• _WORK INSTRUCTIONS_: Name every edge cost function that the passage below on the PSN model defines, with its abbreviation.

• _PAGE_:
────────────────

We briefly describe the PSN model, developed in [12, 13], and its C++ simulator, called Netzwerk-1 [14] that we use in our study. The PSN model is an abstraction of the ISO OSI Network Layer Reference Model. The PSN model focuses on packets and their routings. It is scalable, distributed in space, and time discrete. It avoids the overhead of protocol details present in many PSN simulators designed with different aims in mind. In the PSN model each node performs the functions of host and router and maintains one incoming and one outgoing queue which is of unlimited length and operates according to a first-in, first-out policy. At each node, independently of the other nodes, packets are created randomly with probability 𝜆, called source load. In the PSN model all messages are restricted to one packet carrying only the following information: time of creation, destination address, and number of hops taken.

The PSN model connection topology is represented by a weighted directed multigraph where each node corresponds to a vertex and each communication link is represented by a pair of parallel edges oriented in opposite directions. To each edge is assigned a cost of packet transmission. For a given PSN model setup, all edge costs are computed using the same type of edge cost function (ecf) that is either the ecf called ONE (ONE), or QueueSize (QS), or QueueSizePlusOne (QSPO). The ecf ONE assigns a value of “one” to all edges in the lattice . The ecf QS assigns to each edge in the lattice a value equal to the length of the outgoing queue at the node from which the edge originates. The ecf QSPO assigns a value that is the sum of a constant “one” plus the length of the outgoing queue at the node from which the edge originates. The edge costs assigned by ecf ONE do not change during a simulation run, thus this results in a static routing. Since the routing decisions made using the ecf QS or QSPO rely on the current state of the network simulation this implies adaptive or dynamic routing. In the PSN model, each packet is transmitted via routers from its source to its destination according to the routing decisions made independently at each router and based on a minimum least-cost criterion. During a simulation of the PSN model using dynamic routing packets have the ability to avoid congested nodes, they do not have this ability when the static routing is used instead.

────────────────

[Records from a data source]
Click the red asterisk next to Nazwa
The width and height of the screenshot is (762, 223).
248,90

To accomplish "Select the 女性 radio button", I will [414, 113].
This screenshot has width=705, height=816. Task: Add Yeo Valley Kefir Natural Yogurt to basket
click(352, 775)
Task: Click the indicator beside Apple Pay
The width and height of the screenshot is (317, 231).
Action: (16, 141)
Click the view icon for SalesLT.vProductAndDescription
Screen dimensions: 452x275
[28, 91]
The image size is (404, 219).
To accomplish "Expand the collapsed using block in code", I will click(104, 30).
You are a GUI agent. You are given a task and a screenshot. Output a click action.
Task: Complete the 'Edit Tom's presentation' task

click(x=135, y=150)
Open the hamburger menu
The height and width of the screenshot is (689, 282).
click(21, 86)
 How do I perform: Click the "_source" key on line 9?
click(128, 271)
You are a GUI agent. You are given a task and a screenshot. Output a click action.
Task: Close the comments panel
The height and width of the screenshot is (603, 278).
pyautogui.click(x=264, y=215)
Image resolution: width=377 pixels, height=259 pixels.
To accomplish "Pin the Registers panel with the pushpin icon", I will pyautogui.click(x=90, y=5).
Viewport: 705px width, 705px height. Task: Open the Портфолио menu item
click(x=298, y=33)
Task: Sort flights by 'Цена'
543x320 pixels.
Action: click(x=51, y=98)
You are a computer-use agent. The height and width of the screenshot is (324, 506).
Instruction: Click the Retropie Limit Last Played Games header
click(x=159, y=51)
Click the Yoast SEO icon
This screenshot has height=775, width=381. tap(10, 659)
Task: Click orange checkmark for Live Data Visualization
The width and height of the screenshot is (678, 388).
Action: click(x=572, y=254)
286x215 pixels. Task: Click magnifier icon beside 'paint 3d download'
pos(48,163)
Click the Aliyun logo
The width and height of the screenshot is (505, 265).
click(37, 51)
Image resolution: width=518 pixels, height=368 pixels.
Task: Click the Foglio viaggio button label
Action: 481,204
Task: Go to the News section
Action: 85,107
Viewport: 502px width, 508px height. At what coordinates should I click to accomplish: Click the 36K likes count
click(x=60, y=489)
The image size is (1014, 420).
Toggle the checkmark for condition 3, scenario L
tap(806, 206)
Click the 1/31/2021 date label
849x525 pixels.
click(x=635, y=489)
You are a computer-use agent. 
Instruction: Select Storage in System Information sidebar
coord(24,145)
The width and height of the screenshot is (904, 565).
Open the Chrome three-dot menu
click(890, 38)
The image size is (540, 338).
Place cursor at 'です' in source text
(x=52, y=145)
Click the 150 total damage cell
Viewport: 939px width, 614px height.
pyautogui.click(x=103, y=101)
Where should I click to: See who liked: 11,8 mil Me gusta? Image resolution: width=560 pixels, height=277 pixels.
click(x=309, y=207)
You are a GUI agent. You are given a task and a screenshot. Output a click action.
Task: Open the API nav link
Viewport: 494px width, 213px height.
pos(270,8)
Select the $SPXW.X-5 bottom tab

────────────────

• _OUTPUT FOR THIS TASK_: ONE (ONE), QueueSize (QS), QueueSizePlusOne (QSPO)